BACKGROUND: Down syndrome (DS), or trisomy 21 (T21), resulting from an extra copy of chromosome 21, occurs in 1 in 700-1,000 live births. Neuroinflammation is increasingly recognized as a critical contributor to DS neuropathology, although its underlying drivers remain unclear. METHODS: In this study, we analyzed available single-nucleus RNA sequencing (snRNAseq) data from postmortem cortical brains of individuals with DS and controls aged 36 years or younger, focusing specifically on astrocyte-enriched clusters. This analysis revealed significant alterations in complement system gene sets.
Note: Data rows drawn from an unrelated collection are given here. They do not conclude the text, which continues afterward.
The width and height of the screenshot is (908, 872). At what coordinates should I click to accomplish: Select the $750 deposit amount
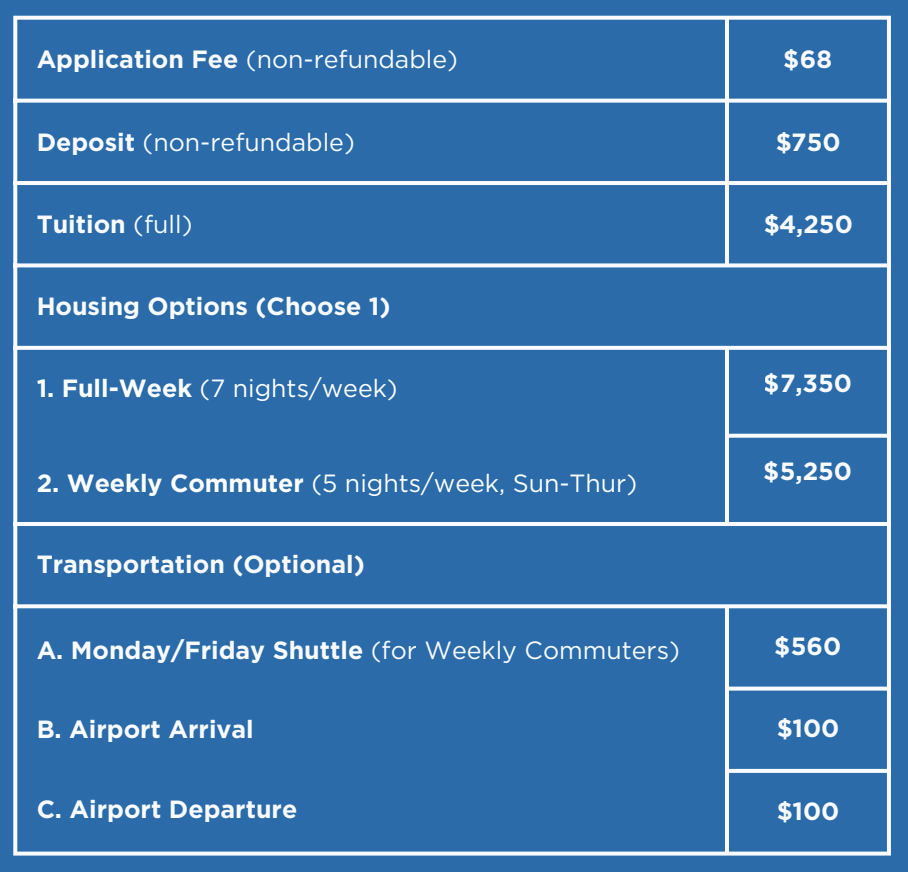[807, 143]
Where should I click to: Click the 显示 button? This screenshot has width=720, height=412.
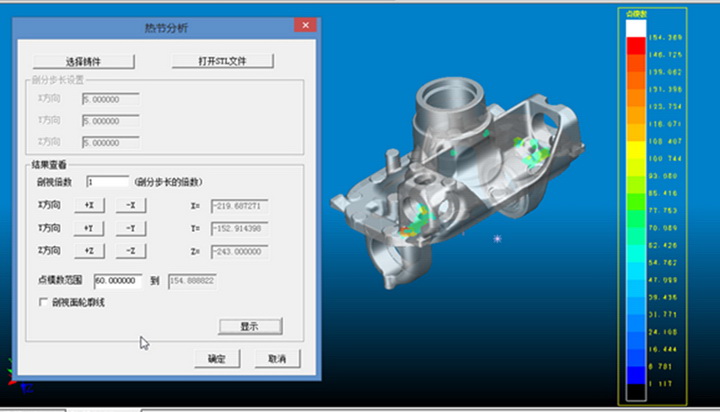point(250,326)
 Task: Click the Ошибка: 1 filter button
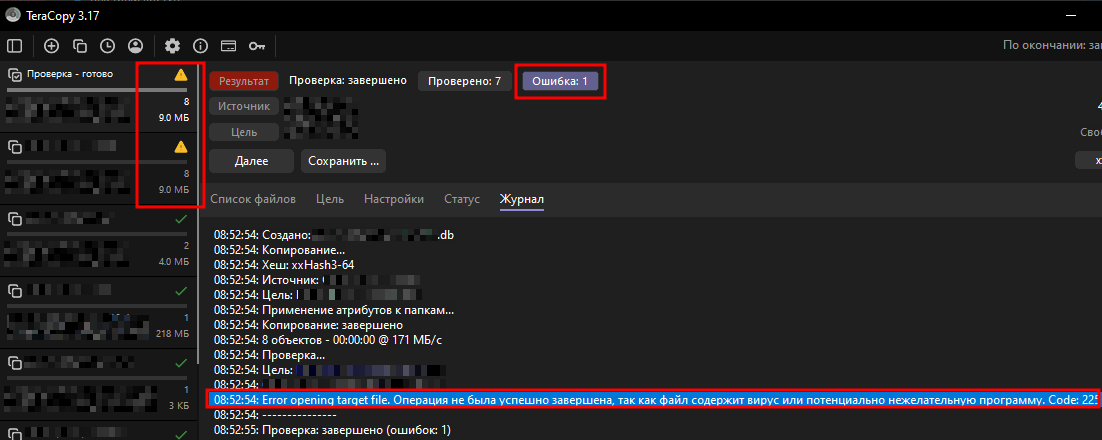559,82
To further investigate these findings, we employed a human in vitro model using astrocytes differentiated from urine-derived induced pluripotent stem cells (iPSCs) obtained from individuals with DS (T21-iPSCs). To our knowledge, this is the first study to evaluate both gene expression and protein levels of secreted complement components in T21-iPSC-derived astrocytes. RESULTS: snRNAseq re-analyzes identified an upregulation of complement system components, including C1R, C1S, C2, C4A, C4B, C5, C5AR1, C6, C8, CD59, CFI, and FCN2, and of glutamate transporters SLC1A3 (EAAT1/GLAST-1) and SLC1A2 (EAAT2/GLT-1) in DS astrocytes. Results from the in vitro model revealed distinct phenotypic changes in T21-iPSC-derived astrocytes, including enlarged cell and nuclear sizes, and enhanced glutamate uptake. Elevated levels of C5aR1 and MASP1 transcripts, as well as increased C4 protein secretion in culture supernatants, suggest dysregulation of the complement system in DS. CONCLUSIONS: These findings highlight the potential contribution of astrocyte-driven complement signaling to DS neuropathogenesis. While further validation is needed, this work points to a candidate pathway that may serve as a target for future therapeutic investigation to improve the quality of life for individuals with DS.